To get a sense of their target, he pointed out that only one-third of the Rays' support is corporate, whereas most pro sports teams gets two-thirds from the business side and one-third from the public.
That challenge to flip that is greater, he said, because of the lack of a major corporate base in the Tampa Bay area, mentioning IBM, Apple, Sysco and Target as companies helping other teams.
"What we do have, if it's a 10-person business or a 1,000-person business and everything in between, can we drum up the support from those businesses . . . because they believe baseball is important for their community, as we believe it is, for their region, as we believe it is, for their businesses, as we believe it is, and for their employees," he said.
While that search for corporate support has the team working through a "much deeper process" than most teams seeking new facilities, the Rays also will have to eventually face the standard, and substantial, hurdles of identifying and procuring a site, developing a workable public-private financing plan and actually designing a stadium in what they say will be futuristic style.

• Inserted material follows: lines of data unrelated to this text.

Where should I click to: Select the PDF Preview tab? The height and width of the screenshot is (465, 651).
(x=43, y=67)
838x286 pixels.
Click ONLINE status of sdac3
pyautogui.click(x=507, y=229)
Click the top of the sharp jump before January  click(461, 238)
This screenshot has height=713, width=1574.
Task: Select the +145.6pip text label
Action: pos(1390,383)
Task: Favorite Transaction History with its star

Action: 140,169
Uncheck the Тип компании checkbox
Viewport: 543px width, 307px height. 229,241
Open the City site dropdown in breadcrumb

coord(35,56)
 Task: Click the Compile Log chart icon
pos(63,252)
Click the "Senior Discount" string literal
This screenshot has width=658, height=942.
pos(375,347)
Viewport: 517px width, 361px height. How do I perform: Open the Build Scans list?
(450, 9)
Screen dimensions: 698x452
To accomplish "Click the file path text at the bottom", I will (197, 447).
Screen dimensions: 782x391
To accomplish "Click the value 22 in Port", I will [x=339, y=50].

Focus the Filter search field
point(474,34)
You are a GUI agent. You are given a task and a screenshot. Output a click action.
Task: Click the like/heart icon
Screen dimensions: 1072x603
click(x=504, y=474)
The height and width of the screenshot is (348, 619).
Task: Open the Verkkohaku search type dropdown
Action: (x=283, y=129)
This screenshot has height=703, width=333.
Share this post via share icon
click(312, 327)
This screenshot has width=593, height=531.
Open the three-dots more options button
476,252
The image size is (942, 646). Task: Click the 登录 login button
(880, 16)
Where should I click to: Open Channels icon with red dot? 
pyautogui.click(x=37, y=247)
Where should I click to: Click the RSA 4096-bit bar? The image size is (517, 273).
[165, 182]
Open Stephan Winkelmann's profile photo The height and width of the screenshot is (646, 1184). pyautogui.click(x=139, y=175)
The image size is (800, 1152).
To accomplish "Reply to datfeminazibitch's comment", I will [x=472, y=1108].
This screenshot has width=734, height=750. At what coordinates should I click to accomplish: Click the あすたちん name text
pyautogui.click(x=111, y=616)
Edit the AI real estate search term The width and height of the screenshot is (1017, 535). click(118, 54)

The work is well under way, Sternberg said, with a rough but not binding timeline of narrowing sites in the next six to nine months and seeking resolution within 18, or by the end of 2017 anyway. They will rely heavily on the cooperation and coordination of area leaders on both sides of the bay in collecting information. Sternberg joked that the process will include "osmosis and sponge and carrot/stick — everything," to sort it all out.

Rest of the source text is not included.